Claims Move Up: Will The Economy in 2015? Why lower oil prices are a symptom not a savior!

Robert A Brusca, PhD, Chief Economist FAO Economics, New York; Bob has been excellent in his views and forecasts for the world’s economies and the economy as well.  We pay close attention to his outlook which advises institutional investors. The following contains Bob’s very cautious economic outlook for this year.   

 Claims Move Up: Will The Economy in 2015? Why lower oil prices are a symptom not a savior!

                                            “The claims-eye view of the economy”

The claims data have been surprising in 2014 and largely ahead of the curve in terms of signaling economic performance. But the economy has not performed as well as it usually has in the past with sub-300K claims on the books. The chart on claims trends hints of a rounded bottom and at a potential rise in claims ahead. Is that what’s in store for 2015?

Continuing claims (below) popped up above trend in November and have stayed there. Since early September, the insured unemployment series has been plastered to 1.8% with one exception, a hiccup to 1.9% in late November. ‘Everyone’ is looking to stronger growth in 2015. The trends are in place and low oil prices will, well, grease the skids.

                                      Do continuing claims hint at backtracking?

If you have survived on Wall Street you know not to fight the tape (an expression that few will have any reference for in a few more years. For now we still have the Wall Street treasurers such as Art Cashin to remember). But my issues with embracing these trends are two: (1) the ‘positive trends’ do not look as good to me, and (2) the support for these trends is still largely missing. We saw in the recession how consumers reacted to a temporary tax cut. How will they react to a temporary drop in oil prices? Or do you think oil, at $50/barrel or so, is here to stay?

                                    Underlying forces have not changed (i.e. not improved)

The dollar is rising and that is undercutting U.S. manufacturing competitiveness at the same time oil exploration and development is being cut back because of these same prices. So where is the basis for income growth from that? Lower energy expenditures are fringe good news for consumers, worth one-half of one percentage point on GDP. But what will drive growth if we are having our legs cut out from under us by a rising dollar and folding investment from the oil sector? Moreover if YOU we investing what would you invest in? Would you continue to pay for energy conservation (are you still going to buy a Prius or a Leaf?). What should firms do? There is a new investment uncertainty in the mix from lower energy prices and more from the uncertain path for energy prices.

                                                 Dealing with lower oil prices…NOT

The US should impose tax relief for those making energy saving investment, making a statement about the future. A simple government action could help sweep away some of the uncertainty by lowering the investment threshold and boosting the after tax returns on this sort of investment- the sort that does not look so good today- but will probably look better in a few years.

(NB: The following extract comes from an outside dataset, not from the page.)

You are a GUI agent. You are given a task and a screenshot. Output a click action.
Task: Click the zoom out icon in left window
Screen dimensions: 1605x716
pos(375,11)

                                                             Politics are unchanged

Still, that won’t happen. One of the reasons the outlook is still so shrouded is that Republicans and Democrats are still at one-another’s throats. Boehner made it clear with a post-election attack on Obamacare and the President responded by heading to normalize relations with Cuba without Republican input. So we will have another political year like that.

 

                                         U.S. Competitiveness is still poor and worsening

China is still more competitive than the U.S.- add to the list a whole host of foreign economies. So what change gets in the U.S. to boost our growth…as the dollar rises? Will it be a boost to demand? How much of that new stuff we buy will be made in America? How much will actually boost US output? On the margin probably more than that last dollar spent on energy, hence the net stimulus, but less net stimulus than you might think.

 

We are still uncompetitive. We are still a net importer. We are losing competiveness as the dollar rises making our current account deficit bigger while the lower euro will make Germany’s world-leading surplus even larger. Does that make sense?

                                                  The international economy is broken

    The international economy has its priorities upside down and until that is fixed we will remain in a difficult situation.   We are right there with Europe, but for different reasons. Look for the Monetary Union to conduct QE but not to embrace it. Lower oil prices will keep their inflation undershoot in place (as it will for us as well) but the stimulus argument will temper whatever QE they actually do.

The Germans will be foot draggers along with the Austrians and the Dutch, at least. QE will be too little and done way too late at interest rates that are far too low. This will subject Europe to more risk from QE-related fiscal issues in the future. The Germans know it puts THEM at risk and that is why they will fight to contain QE. It will not be big enough to be a difference-maker in Europe. No, QE will not save Europe.

And the turns for the worse in the Russian economy will keep the geopolitical pressures high. China will continue to struggle with is massive demographic problems (too many males and an aging population), its pollution issues, its domestic debt levels and its need to shift away from export dependency and all the ‘creative destruction’ that implies for its domestic economy. Meanwhile, the role of corruption in the Chinese economy while being addressed remains a risk to political as we as to economic stability.    

                                                                   HAPPY NEW YEAR……..But

Happy New Year… but get ready for what lies ahead. Extrapolating trends with a ruler –or a computer- is not always the best way to forecast. And the trends, they are a-changing. Lower oil prices are a symptom of what is going wrong, not a savior.